Any fields not specified are initialized to zero. So here you have an array of structs. You're initializing the first element of the array with a structure initializer that initializes the first element of the structure to zero. The rest of the first structure and the rest of the array elements will all be zero too. It's a nice idiom.

Solution 2:

As shown?

Basically, you should enclose each compound type - array, structure, etc - inside its own level of braces.

Consider:

struct mystruct
{
    int i;
    double d;
    char   s[10];
    int    a[5];
} s[10] =
{
      { 0, 0.0, "abc", { 1, 2, 3, 4, 5 } },
      { 1, 1.0, "def", { 2, 3          } }, // Partially initialized array
      { 2, 2.0, { 'x', 'y', 'z' }, { 0 } }, // Strings are a shorthand
[9] = { 9, 99,  0,     { 9, 8, 7, 6, 5 } }, // C99 - initialize row 9
};

But you can also omit braces if you insist (bad, archaic practice):

struct mystruct t[3] =
{ // You cannot avoid using these outside braces
  0, 0.00, "abc", 1, 2, 3, 4, 5,  // Omitted braces
  1, 1.11, "bcd", 2, 3, 4, 5, 4,
  2, 2.34,                        // Omitted values
};

Any omitted initializers are treated as zeroes.

Solution 3:

It is not the nested braces that initializes.
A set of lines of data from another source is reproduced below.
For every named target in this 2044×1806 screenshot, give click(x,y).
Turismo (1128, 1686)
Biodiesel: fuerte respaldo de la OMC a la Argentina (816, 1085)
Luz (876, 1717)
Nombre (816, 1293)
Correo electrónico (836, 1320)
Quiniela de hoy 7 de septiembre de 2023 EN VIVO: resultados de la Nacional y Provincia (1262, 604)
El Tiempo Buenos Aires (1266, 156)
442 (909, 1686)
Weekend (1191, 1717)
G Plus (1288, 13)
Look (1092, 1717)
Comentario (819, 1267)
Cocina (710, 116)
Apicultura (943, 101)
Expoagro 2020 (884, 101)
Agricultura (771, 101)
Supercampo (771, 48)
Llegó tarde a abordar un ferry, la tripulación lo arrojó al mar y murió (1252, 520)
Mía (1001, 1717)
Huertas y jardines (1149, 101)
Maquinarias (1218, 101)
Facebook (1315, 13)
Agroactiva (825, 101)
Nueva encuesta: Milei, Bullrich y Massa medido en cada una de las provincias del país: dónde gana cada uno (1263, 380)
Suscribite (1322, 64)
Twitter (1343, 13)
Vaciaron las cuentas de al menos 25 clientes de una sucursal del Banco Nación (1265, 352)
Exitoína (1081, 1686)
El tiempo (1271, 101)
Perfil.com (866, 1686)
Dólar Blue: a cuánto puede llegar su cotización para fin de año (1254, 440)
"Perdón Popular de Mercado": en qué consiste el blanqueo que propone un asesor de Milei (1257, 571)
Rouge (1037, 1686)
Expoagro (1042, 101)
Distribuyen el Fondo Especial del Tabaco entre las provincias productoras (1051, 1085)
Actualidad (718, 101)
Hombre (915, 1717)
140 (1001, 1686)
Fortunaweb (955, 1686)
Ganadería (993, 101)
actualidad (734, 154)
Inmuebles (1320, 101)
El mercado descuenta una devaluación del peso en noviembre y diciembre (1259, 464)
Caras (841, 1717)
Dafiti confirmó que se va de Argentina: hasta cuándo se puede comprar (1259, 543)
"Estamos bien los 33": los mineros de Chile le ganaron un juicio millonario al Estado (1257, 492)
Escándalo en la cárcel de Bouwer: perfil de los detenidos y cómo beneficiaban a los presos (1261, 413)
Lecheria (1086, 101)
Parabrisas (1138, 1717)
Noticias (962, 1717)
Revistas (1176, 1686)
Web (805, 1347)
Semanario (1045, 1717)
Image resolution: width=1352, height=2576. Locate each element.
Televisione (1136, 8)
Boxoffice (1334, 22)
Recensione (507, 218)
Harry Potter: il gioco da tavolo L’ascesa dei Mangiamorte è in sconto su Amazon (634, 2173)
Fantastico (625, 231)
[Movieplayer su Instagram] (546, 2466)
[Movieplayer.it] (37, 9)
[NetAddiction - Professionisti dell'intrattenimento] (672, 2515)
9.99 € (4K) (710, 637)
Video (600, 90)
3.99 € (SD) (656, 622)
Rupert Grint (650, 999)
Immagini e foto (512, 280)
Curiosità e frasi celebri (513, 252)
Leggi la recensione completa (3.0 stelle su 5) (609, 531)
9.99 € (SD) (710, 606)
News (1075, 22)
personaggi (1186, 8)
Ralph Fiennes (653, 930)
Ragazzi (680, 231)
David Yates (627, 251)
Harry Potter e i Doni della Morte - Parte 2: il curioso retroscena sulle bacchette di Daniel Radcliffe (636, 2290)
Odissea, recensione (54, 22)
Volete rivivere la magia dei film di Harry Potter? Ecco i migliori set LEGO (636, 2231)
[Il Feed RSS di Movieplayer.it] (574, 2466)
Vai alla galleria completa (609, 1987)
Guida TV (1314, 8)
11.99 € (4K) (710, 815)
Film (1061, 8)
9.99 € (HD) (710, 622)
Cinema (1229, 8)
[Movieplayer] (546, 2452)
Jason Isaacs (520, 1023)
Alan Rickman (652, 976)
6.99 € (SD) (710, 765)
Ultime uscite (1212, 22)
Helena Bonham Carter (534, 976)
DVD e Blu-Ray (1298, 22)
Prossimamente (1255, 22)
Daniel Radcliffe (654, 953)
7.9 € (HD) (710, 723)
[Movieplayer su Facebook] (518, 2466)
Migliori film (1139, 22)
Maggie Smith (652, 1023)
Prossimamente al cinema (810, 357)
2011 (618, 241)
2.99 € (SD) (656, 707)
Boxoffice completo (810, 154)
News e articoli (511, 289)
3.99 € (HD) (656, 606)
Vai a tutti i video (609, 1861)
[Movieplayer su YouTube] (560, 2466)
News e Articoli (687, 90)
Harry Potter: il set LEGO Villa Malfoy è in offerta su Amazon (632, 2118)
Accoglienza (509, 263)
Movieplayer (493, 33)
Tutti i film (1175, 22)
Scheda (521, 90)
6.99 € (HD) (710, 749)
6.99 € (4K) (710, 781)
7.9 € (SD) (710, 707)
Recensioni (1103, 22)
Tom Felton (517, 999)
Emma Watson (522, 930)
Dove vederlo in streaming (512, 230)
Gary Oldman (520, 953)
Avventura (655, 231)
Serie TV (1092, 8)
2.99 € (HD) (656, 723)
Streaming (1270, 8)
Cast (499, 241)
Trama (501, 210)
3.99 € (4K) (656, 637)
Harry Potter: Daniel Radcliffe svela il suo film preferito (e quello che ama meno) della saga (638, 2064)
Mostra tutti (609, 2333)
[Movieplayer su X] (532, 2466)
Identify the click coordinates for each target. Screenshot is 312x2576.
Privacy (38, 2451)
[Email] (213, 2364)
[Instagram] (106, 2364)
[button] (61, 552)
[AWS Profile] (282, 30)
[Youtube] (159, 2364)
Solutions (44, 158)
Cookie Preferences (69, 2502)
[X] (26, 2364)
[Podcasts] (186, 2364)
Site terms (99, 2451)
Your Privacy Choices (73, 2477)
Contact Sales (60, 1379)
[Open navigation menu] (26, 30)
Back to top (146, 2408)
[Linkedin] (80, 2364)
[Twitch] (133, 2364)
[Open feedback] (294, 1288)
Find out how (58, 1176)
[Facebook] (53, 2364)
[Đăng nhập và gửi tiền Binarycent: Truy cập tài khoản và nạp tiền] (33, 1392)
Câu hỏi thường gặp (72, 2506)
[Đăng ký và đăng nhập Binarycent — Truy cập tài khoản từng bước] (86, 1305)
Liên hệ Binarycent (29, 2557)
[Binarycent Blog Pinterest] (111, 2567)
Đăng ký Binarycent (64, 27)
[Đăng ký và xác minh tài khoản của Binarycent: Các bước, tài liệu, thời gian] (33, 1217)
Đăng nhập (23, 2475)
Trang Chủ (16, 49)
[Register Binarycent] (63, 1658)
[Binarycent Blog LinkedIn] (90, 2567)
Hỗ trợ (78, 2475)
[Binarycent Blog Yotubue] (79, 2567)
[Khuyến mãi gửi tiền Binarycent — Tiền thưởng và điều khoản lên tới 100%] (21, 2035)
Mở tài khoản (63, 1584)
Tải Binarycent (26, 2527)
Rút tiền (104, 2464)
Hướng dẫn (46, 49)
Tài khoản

The outer braces are indicating that an array is being initialized:

struct mystruct s[10] = {           };

Since this is an array of structures, each structures can be initialized with further braces:

struct mystruct { int x, y, z};

struct mystruct s[10] = { {0, 1, 2}, // <-- initializes s[0].x, s[0].y, s[0].z
                          {1, 2, 3}, // <-- initializes s[1].x, s[1].y, s[1].z
                          {2, 3, 4}  // <-- initializes s[2].x, s[2].y, s[2].z
};

Notice that only first three elements are initialized. According to C standard the rest 7 elements must be initialized to 0. This is what happens to your code too. As xscott mentioned in his reply, everything omitted in initializer list is initialized to 0.